Keats Jaskoll's interest in the agunah issue dates to her aunt's case, which she witnessed firsthand. She has argued that the majority of get-refusal cases do not require changes to Jewish law to resolve; reformed procedures and different communal norms within the beit din system would be enough to address most of them.

In 2022, Chochmat Nashim launched Rate My Beit Din (ratemybeitdin.com), a user-review platform for the divorce departments of batei din around the world, described by the organization as a "Yelp for batei din." Users can submit ratings based on cost, response time, and their overall experience. The site also offers training resources to batei din and is available in English, French, and Hebrew.

In 2024, activist Adina Sash organized a high-profile campaign to pressure the husband of Satmar agunah Malky Berkowitz into granting her a get. The campaign included rallies, billboard trucks, and an airplane banner over Kiryas Joel, and culminated in a call for a communal "mikvah strike." Rabbi Hershel Schachter issued a public letter criticizing the strike as "a terribly destructive idea." Keats Jaskoll, whose Chochmat Nashim podcast had previously interviewed Sash about her agunah work, responded to Schachter's letter not by endorsing the strike but by criticizing his focus: "Malky sits alone," she wrote on X. "Apparently she doesn't warrant a letter or action." Berkowitz received her get in early 2026.

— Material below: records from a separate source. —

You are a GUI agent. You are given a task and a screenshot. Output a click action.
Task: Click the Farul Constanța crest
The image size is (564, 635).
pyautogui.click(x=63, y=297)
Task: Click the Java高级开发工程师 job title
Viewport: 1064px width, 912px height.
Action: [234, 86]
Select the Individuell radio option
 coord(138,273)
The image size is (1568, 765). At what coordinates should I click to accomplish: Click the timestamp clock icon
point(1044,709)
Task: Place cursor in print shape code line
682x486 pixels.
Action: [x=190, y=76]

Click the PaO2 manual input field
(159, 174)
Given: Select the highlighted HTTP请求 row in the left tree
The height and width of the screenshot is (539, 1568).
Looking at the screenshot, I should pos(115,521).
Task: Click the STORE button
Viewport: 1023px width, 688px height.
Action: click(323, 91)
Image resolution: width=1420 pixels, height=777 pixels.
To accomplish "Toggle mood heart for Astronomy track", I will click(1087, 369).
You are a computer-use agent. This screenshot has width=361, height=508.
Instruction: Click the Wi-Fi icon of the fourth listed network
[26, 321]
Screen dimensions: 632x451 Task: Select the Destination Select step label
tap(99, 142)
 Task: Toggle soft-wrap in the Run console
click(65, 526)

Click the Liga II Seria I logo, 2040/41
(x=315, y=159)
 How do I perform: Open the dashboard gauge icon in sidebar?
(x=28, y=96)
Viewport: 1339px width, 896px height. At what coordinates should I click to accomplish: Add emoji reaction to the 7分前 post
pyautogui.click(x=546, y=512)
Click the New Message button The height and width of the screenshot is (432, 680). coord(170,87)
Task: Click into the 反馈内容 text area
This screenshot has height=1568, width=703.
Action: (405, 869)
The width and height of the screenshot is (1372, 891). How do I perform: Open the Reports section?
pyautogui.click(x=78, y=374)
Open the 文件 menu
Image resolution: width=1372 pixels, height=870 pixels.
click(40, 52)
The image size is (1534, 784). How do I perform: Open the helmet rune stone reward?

== Writing and public speaking ==

Keats Jaskoll writes on Orthodox women's rights, Israeli society, and antisemitism. Her byline has appeared in The Times of Israel, The Jerusalem Post, The Forward, Tablet, and The Jewish Chronicle, among other outlets. She lectures internationally on religious extremism, antisemitism, Zionism, and feminism within Orthodox Judaism, and co-hosts the Chochmat Nashim podcast with Anne Gordon.

Following the October 7, 2023 attacks, Keats Jaskoll joined The Quad as a co-host. The show is a weekly panel program on JNS TV, founded and hosted by Fleur Hassan-Nahoum, former Deputy Mayor of Jerusalem. Journalist Emily Schrader is also a co-host. The program focuses on news and commentary related to Israel, the Middle East, and the Jewish world.

She is also a co-founder of REACH3K, a branding and communications firm based in Israel.

== Personal life ==

Keats Jaskoll lives in Beit Shemesh, Israel, with her husband Shai Jaskoll and their family.